What you are asked to do - Transcribe every line from the one containing "This screenshot has height=332, width=606." through the end of the records below, exactly, but not the pictures.

Available records -
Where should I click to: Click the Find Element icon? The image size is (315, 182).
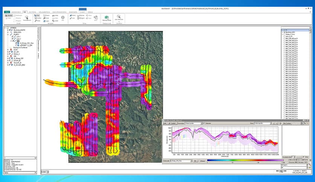coord(26,17)
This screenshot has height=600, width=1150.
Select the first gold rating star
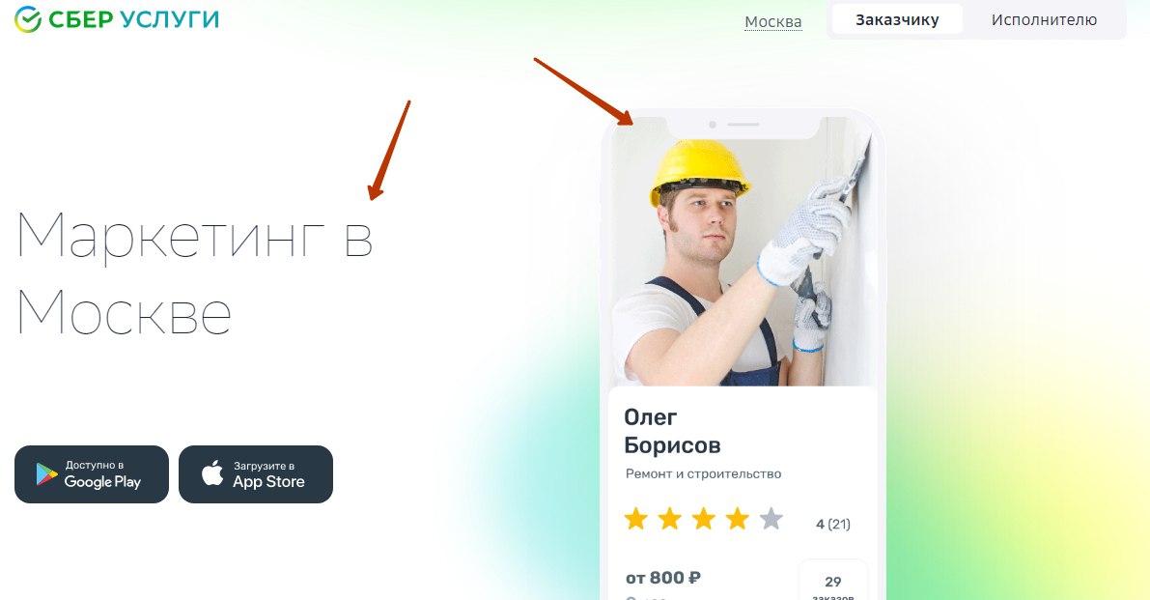pos(636,519)
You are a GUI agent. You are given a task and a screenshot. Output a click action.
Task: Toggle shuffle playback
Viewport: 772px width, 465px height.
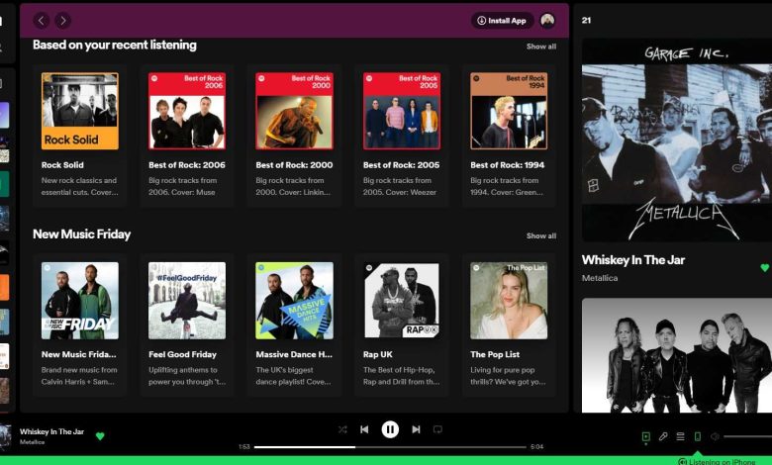click(342, 429)
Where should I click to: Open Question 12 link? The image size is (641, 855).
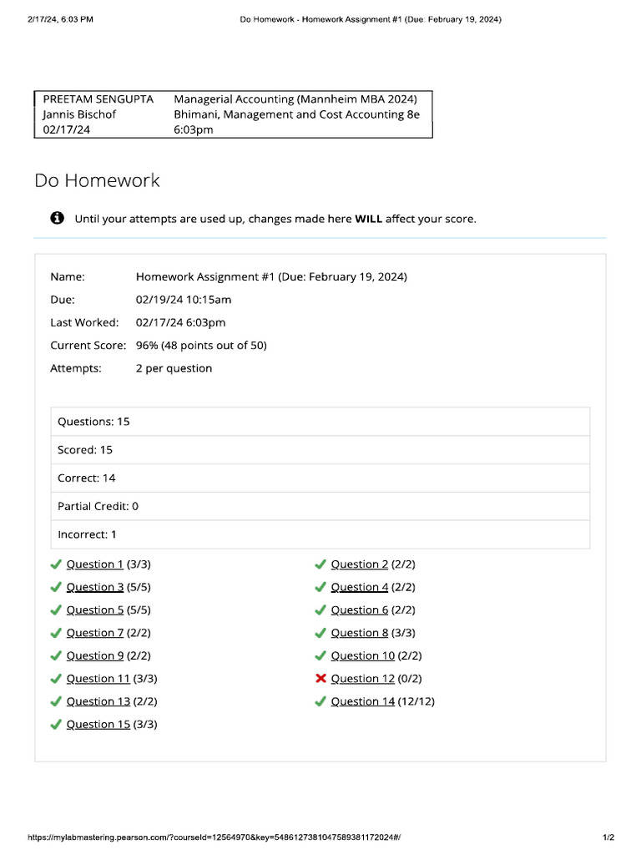362,679
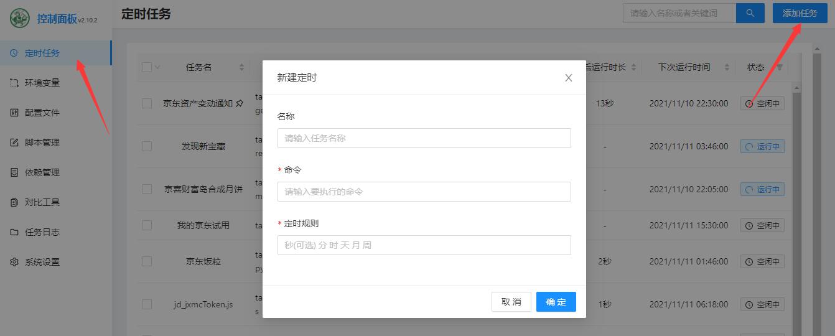Screen dimensions: 835x336
Task: Expand the selection dropdown arrow beside header checkbox
Action: coord(157,67)
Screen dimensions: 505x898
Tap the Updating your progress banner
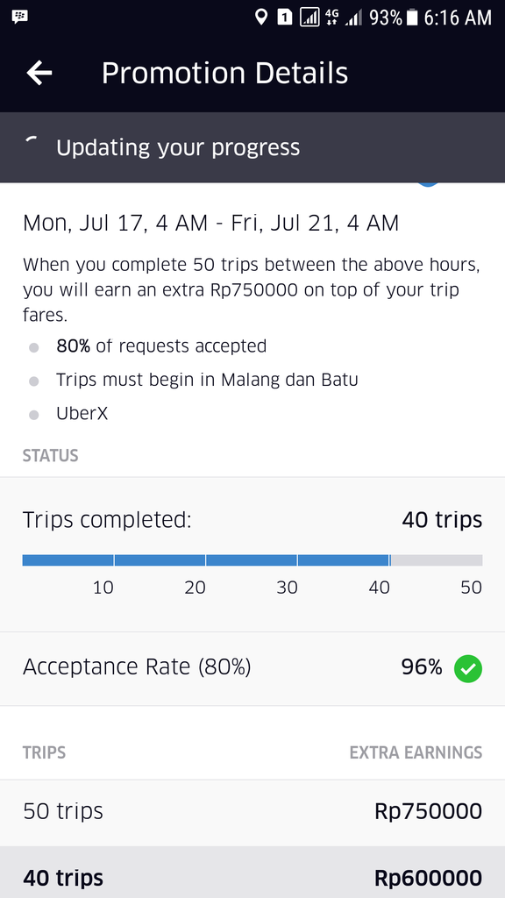pos(253,147)
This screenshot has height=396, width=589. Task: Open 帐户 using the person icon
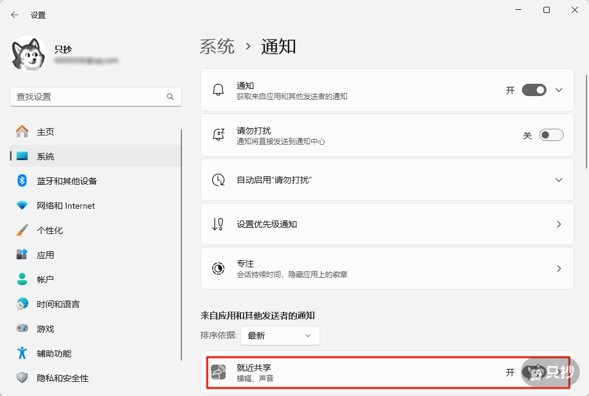point(22,280)
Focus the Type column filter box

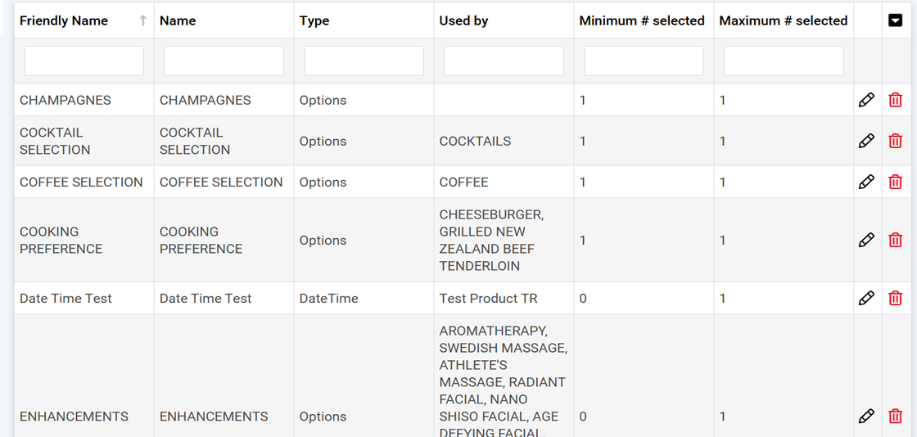(x=364, y=61)
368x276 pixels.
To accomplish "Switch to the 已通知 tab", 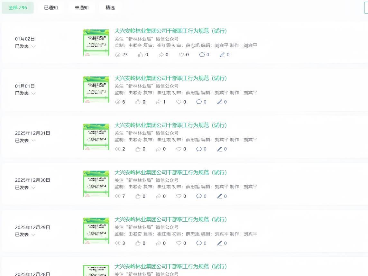I will click(51, 8).
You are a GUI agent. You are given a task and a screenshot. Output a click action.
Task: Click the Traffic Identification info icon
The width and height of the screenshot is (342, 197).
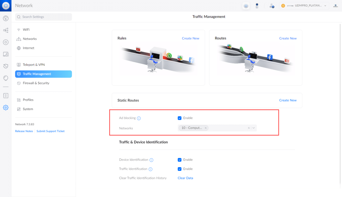(x=150, y=169)
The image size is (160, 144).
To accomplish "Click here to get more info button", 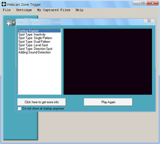I will coord(42,102).
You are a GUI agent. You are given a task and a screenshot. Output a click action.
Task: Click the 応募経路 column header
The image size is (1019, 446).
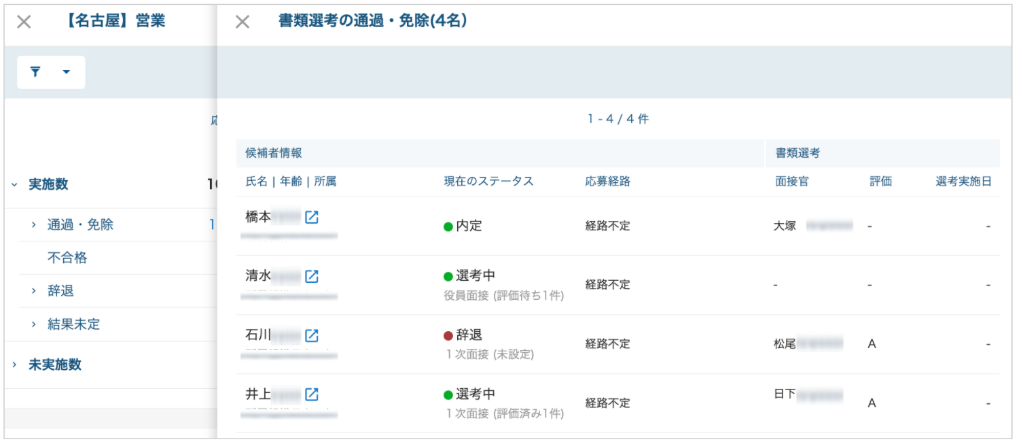coord(608,182)
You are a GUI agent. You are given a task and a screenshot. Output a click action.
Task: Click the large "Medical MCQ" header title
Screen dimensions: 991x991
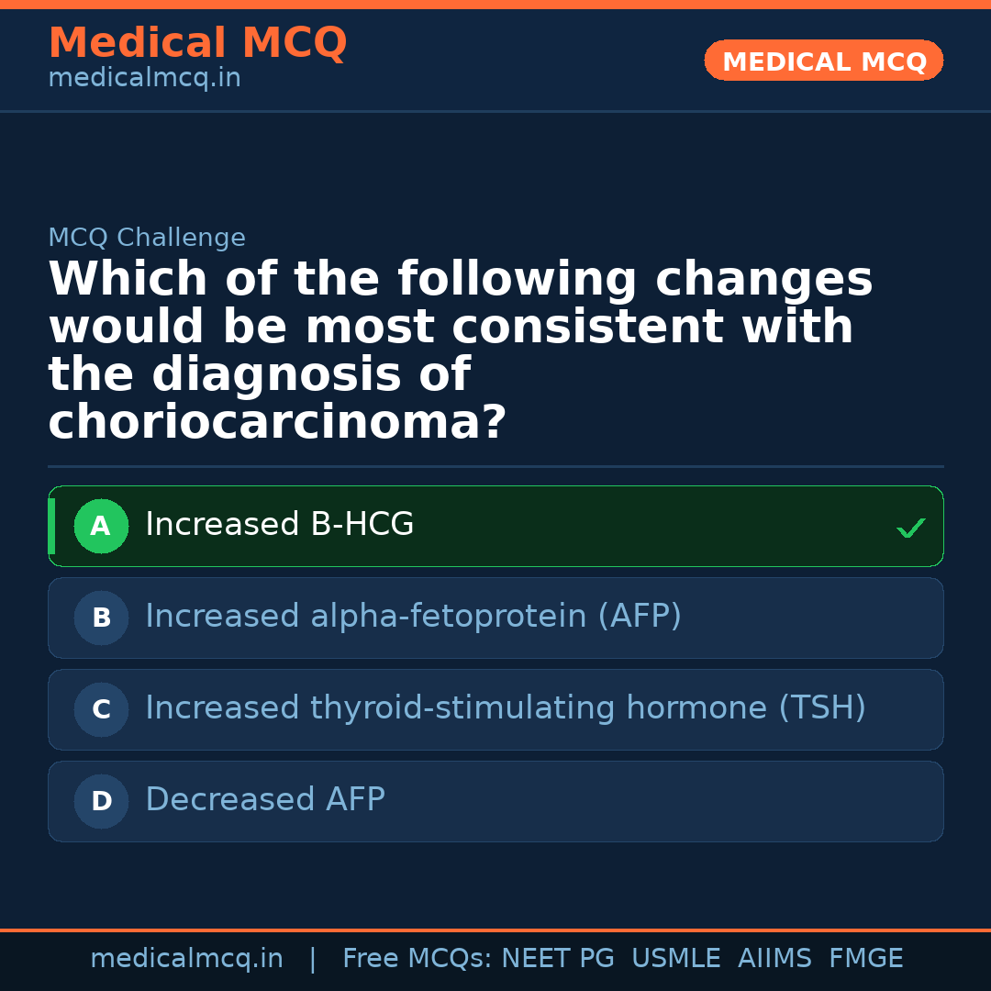pos(197,43)
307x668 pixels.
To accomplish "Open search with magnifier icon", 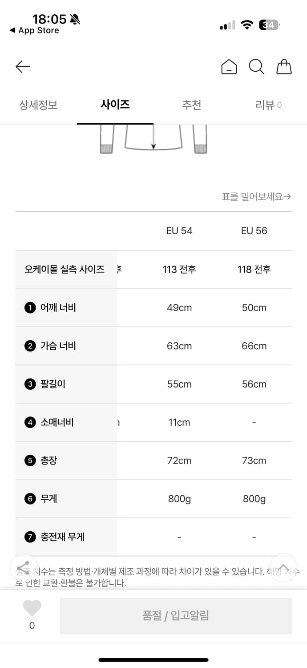I will (x=256, y=67).
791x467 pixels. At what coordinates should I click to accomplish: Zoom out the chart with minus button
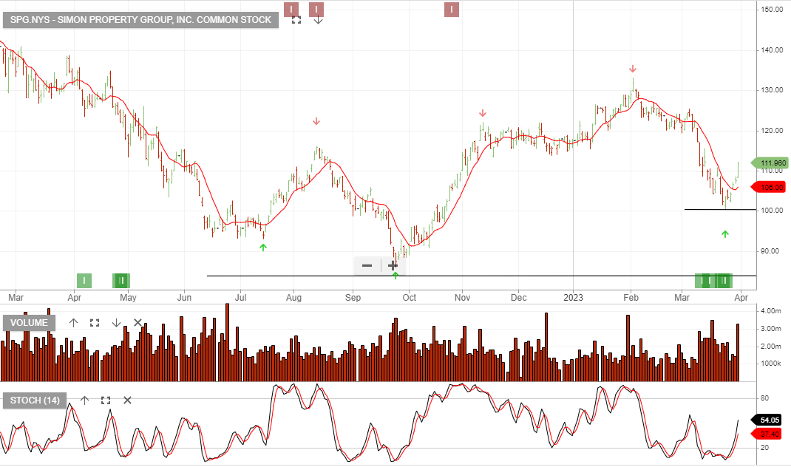(367, 265)
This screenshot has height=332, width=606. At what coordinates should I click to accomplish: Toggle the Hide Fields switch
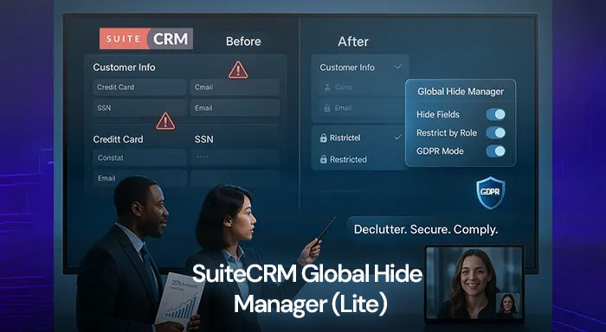coord(495,114)
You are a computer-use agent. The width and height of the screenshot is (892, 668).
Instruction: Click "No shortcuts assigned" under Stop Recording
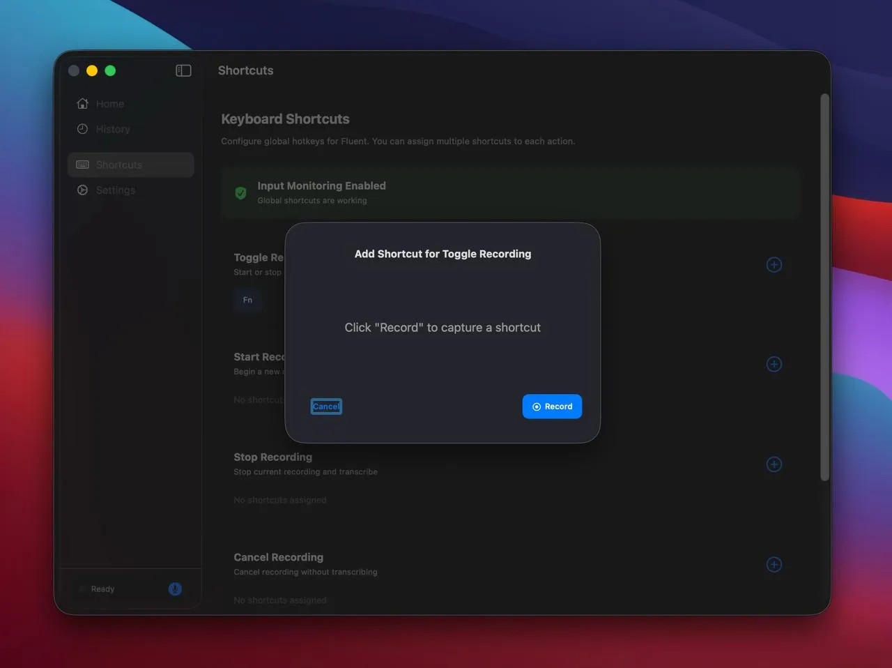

Finished exercise -
This screenshot has height=332, width=606. At what coordinates should I click to accomplish: Toggle the Hide Fields switch
coord(495,114)
You are a computer-use agent. The width and height of the screenshot is (892, 668).
Instruction: Click "No shortcuts assigned" under Stop Recording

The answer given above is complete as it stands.